Data:
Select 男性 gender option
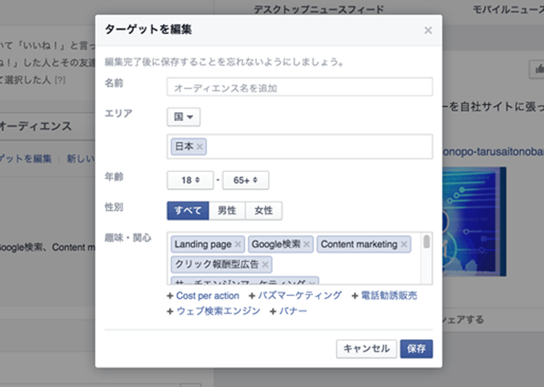This screenshot has width=544, height=387. (x=227, y=210)
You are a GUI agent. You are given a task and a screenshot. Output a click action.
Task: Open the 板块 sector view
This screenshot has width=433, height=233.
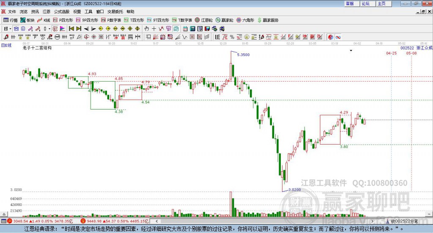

Your objective: Take the line that contains "You are a GUI" and every line after it down to the last line of the entries above, and output them exactly, with nothing else and no pictures.

Output for this exercise:
You are a GUI agent. You are given a task and a screenshot. Output a click action.
Task: Open the 板块 sector view
This screenshot has width=433, height=233.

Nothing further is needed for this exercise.